_Your objective_.
The answer should be one number only, namely how many lines of the records hold the word "Moisture".

_Data for the task_.
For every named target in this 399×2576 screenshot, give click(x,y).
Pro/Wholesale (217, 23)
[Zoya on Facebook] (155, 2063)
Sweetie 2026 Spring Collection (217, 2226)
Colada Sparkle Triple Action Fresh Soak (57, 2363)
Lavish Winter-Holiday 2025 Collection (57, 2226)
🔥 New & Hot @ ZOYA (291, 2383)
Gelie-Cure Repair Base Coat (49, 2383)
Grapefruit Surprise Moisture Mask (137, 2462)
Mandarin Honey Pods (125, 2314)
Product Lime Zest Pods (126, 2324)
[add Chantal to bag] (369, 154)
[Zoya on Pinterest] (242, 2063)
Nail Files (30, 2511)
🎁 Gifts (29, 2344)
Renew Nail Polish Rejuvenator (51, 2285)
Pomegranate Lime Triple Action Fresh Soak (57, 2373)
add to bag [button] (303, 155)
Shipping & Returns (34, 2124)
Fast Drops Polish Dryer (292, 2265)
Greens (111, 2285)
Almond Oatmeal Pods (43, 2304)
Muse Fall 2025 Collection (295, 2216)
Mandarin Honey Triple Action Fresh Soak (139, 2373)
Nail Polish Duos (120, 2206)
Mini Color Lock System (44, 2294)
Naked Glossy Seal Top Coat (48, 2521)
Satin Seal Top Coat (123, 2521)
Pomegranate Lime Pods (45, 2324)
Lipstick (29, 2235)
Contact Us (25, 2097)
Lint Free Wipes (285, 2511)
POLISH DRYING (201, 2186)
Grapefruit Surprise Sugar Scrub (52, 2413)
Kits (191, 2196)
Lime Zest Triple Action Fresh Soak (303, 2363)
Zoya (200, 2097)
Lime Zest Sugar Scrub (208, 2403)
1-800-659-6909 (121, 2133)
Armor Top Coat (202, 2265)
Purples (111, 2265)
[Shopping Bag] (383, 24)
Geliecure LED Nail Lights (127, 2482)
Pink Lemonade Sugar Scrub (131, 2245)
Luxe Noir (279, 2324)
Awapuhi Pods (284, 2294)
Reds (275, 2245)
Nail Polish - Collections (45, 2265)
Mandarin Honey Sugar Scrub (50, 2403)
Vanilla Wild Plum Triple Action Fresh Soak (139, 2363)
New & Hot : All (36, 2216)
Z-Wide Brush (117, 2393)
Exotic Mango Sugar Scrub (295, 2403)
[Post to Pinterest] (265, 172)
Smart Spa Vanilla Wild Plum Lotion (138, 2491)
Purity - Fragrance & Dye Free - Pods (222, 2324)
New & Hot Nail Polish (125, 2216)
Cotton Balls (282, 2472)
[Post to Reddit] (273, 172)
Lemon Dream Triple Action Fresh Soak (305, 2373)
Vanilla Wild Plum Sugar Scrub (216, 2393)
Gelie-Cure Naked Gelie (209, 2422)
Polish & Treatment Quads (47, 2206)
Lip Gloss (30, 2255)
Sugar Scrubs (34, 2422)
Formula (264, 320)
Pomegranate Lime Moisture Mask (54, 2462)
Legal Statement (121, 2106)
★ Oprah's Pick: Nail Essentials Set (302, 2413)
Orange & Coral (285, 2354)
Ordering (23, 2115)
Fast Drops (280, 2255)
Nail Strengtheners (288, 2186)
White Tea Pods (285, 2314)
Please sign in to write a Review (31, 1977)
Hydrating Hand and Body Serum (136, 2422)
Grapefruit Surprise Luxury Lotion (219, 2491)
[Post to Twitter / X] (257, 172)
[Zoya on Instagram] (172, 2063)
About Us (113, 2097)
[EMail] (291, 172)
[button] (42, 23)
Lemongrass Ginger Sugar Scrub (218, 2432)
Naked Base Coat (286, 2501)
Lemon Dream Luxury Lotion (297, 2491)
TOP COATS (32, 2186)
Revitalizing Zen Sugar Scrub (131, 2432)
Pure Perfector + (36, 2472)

_Task answer_.
2